As Nigeria gets ready for delivery of COVID-19 vaccines, scheduled for this month end according to the Federal Government, experts have proferred warning concerning public attitude to the vaccines.
The United States Centres for Disease Control warn that when a vaccine requires two doses, patients must submit to the two doses within the specified timeframe.
“The first dosage helps your body to recognise the virus and gets your immune system ready, while the second injection strengthens that immune response. This makes your body more prepared to fight the infection,” CDC says in its advisory.
A former consultant to the World Health Organisation, Prof. Oyewole Tomori, warned that the COVID-19 vaccine is not the solution to the viral infection and that vaccination does not protect anyone from exposure and infection.
“The likelihood is that you will develop immunity but then, that immunity does not protect you from exposure, it does not protect you from infection. What the vaccination does is to prevent your infection from becoming a disease.
“Your vaccine will not protect you from exposure; if you don’t wear your mask and you go out because you are vaccinated, it does not mean that you won’t be exposed to somebody who is sneezing and carrying it around,” he said.
The virologist noted that the vaccine must be seen as an addition to other measures in mitigating the viral infection.
“The guarantee is that you are protected but supposing you are not and even when you are protected if you get exposed to the virus, it will grow in your body, that is the infection but it will not progress to disease because you have the vaccine.
“Vaccine is not the solution; it’s just an addition to the things we said we should be doing- wear your mask, wash your hands, and maintain your distance,” Tomori said.
Speaking about the vaccines and the dosages, the UK government-owned Medicines and Healthcare Products Regulatory Agency reported 80 percent success rate for the Oxford/AstraZeneca vaccine when two full doses are administered three months apart.
“The Pfizer/BioNTech vaccine guarantees 89 percent protection from two weeks after the first dose,” the agency said; adding, “the initial dose of Oxford/AstraZeneca vaccine offers as much as 70 per cent protection against the effects of the virus.”

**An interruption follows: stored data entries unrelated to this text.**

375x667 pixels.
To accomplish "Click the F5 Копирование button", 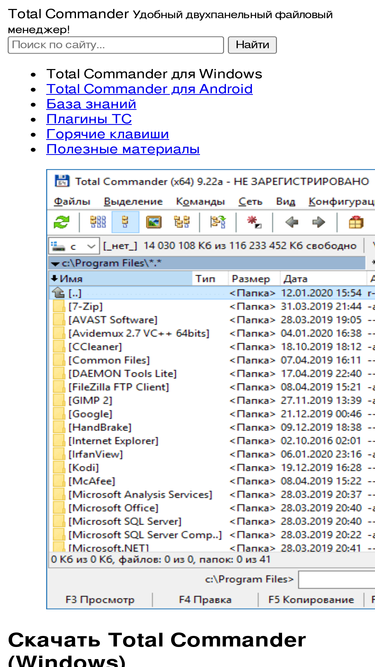I will [311, 600].
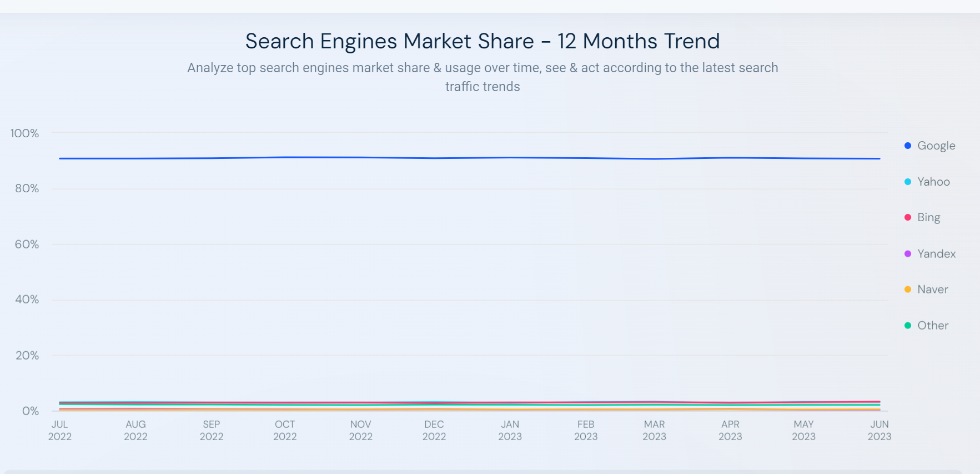Click the 60% y-axis label
980x474 pixels.
[27, 245]
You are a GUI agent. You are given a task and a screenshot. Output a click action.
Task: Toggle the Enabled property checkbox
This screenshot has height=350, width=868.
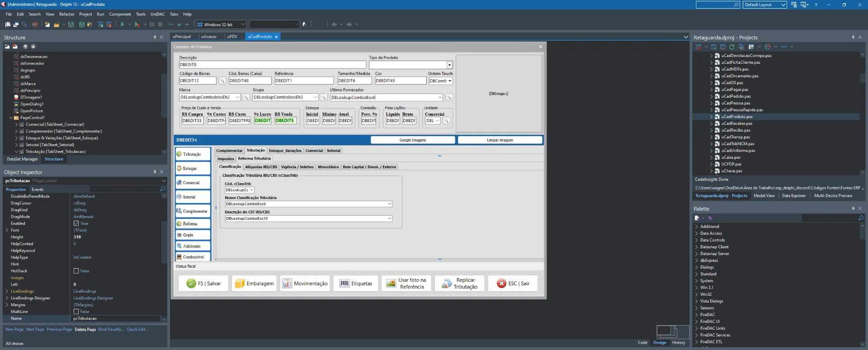pos(76,223)
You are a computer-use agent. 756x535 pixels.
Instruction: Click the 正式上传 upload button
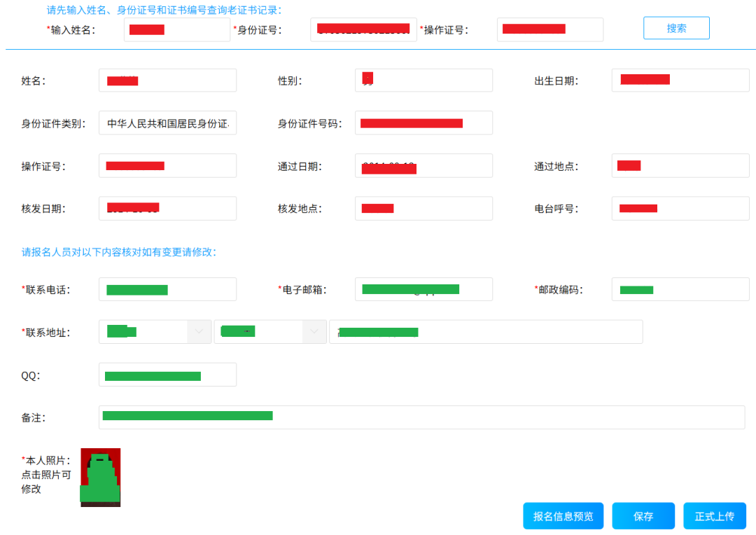[x=715, y=515]
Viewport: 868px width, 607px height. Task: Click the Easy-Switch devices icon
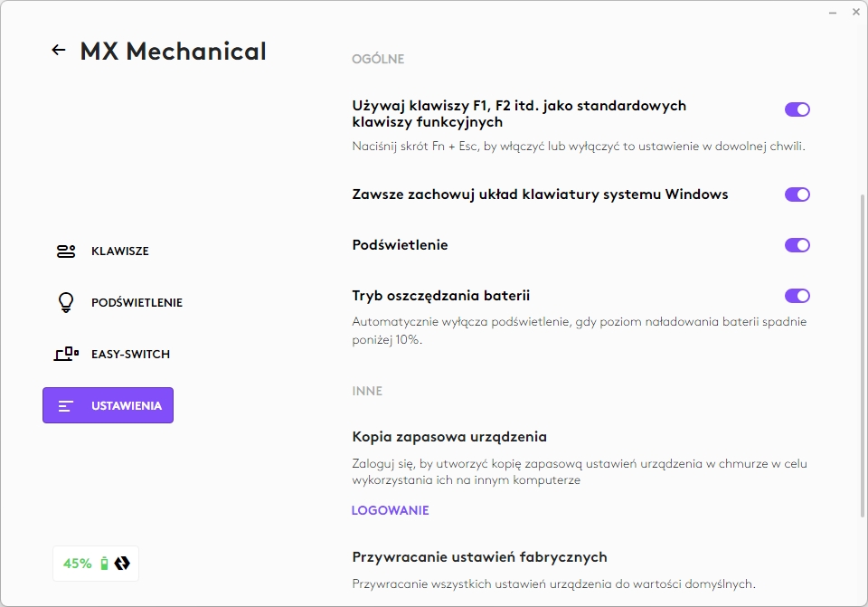(x=66, y=354)
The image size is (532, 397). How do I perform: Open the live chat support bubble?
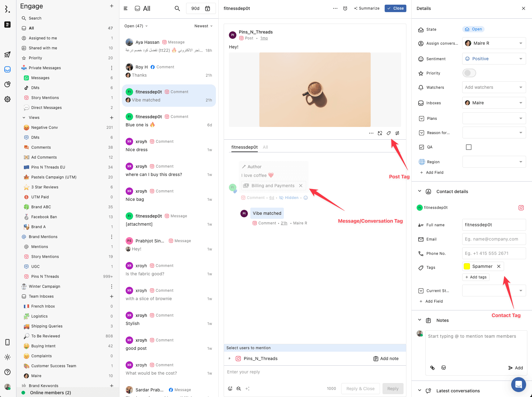click(x=518, y=385)
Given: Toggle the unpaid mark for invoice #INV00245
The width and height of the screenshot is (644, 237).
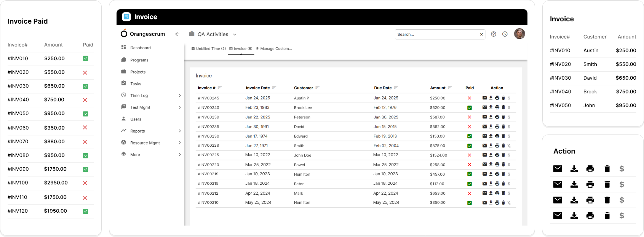Looking at the screenshot, I should click(x=470, y=98).
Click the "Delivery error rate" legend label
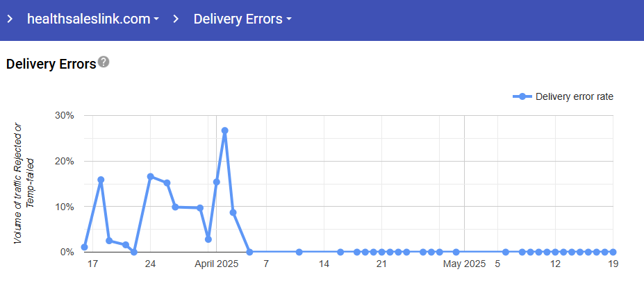The width and height of the screenshot is (644, 283). [x=574, y=96]
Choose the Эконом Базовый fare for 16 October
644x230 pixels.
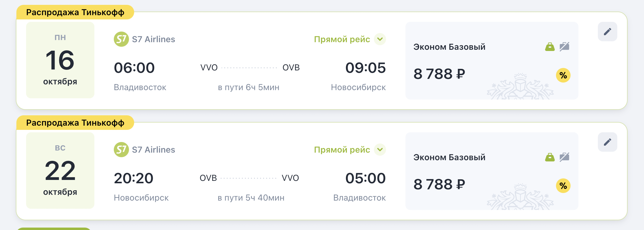[x=449, y=47]
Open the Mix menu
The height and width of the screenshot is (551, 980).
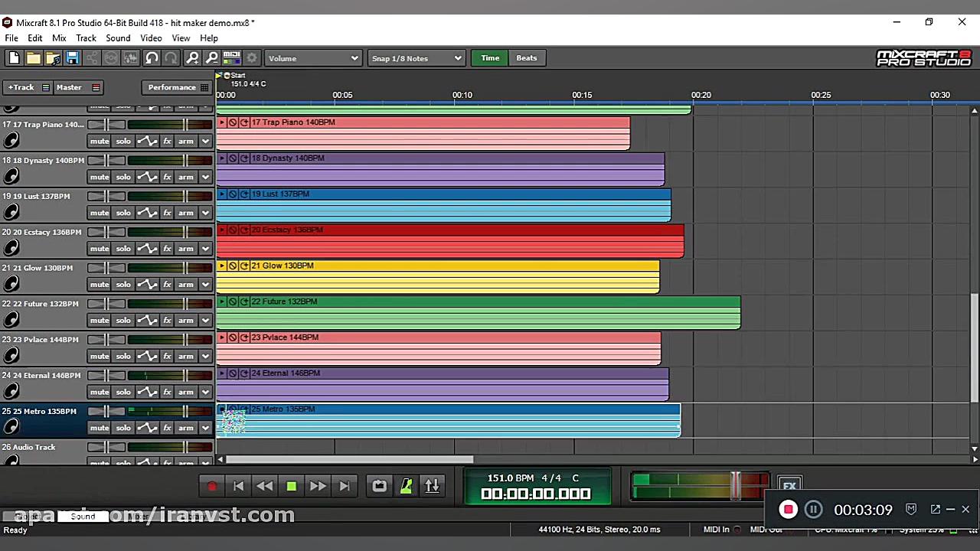coord(58,38)
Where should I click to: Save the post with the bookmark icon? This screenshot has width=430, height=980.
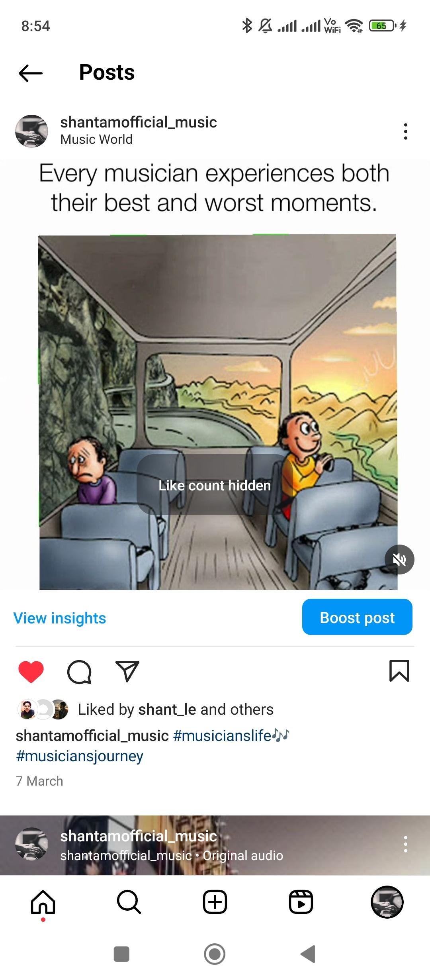point(399,671)
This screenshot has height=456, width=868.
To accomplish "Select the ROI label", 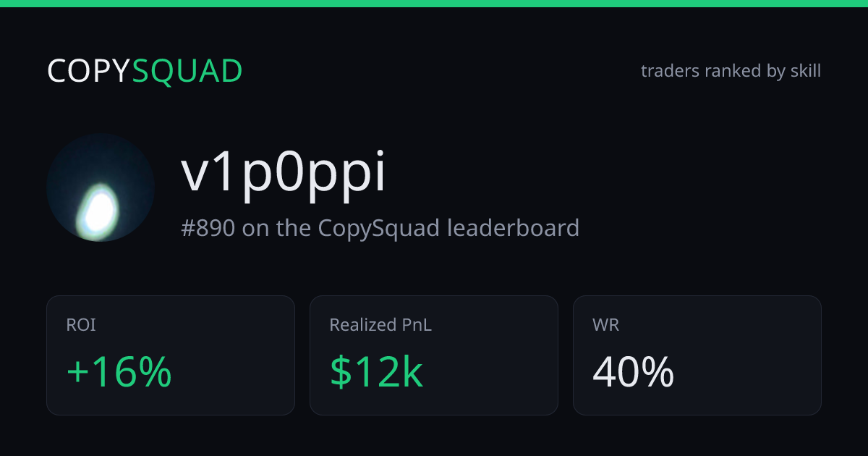I will pos(80,325).
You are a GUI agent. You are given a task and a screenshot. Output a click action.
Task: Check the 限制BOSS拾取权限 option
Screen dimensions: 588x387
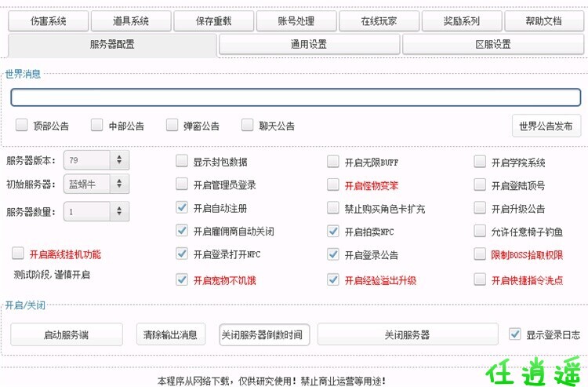[x=480, y=254]
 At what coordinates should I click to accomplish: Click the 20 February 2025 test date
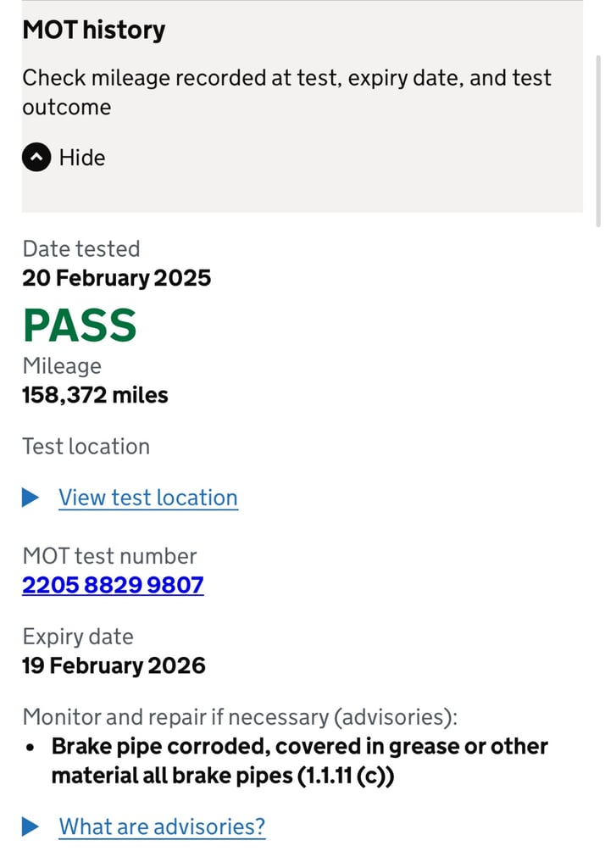(116, 278)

Moderna says its vaccine was 80 percent protective after one dose, with efficacy peaking two weeks after the first vaccination.
Experts, however, warn that so far, there is no long-term evidence that any of the vaccines will offer lasting immunity based on just one dose, or how effective they will be if the second dose is delayed.
Indeed, BioNTech and Pfizer have warned that they could not guarantee that their vaccine would continue to be effective if the second dose is given more than 21 days after the first.
Experts urge the use of the vaccines in conditions exactly matching those of their trials as much as possible in real life situation.
So far, the National Primary Health Care Development Agency says the Federal Government is targeting administering the COVID-19 vaccine on 40 percent of Nigerians during the first batch this year, pointing out that 30 per cent are expected to be vaccinated in 2022.
The agency also said the Federal Government was also sourcing for vaccines from other countries like Russia.
It said the rate of infection in each state is the criterion to be used for the distribution.
Considering that the vaccines will not go round every Nigerian citizen in the next two years or thereabouts, experts however warn that the vaccines are not to be rationed.
Experts at the UnitedStates Food and Drug Administration saywhoever receives the Moderna or Pfizer COVID-19 vaccines must get the two full doses if they must benefit maximally.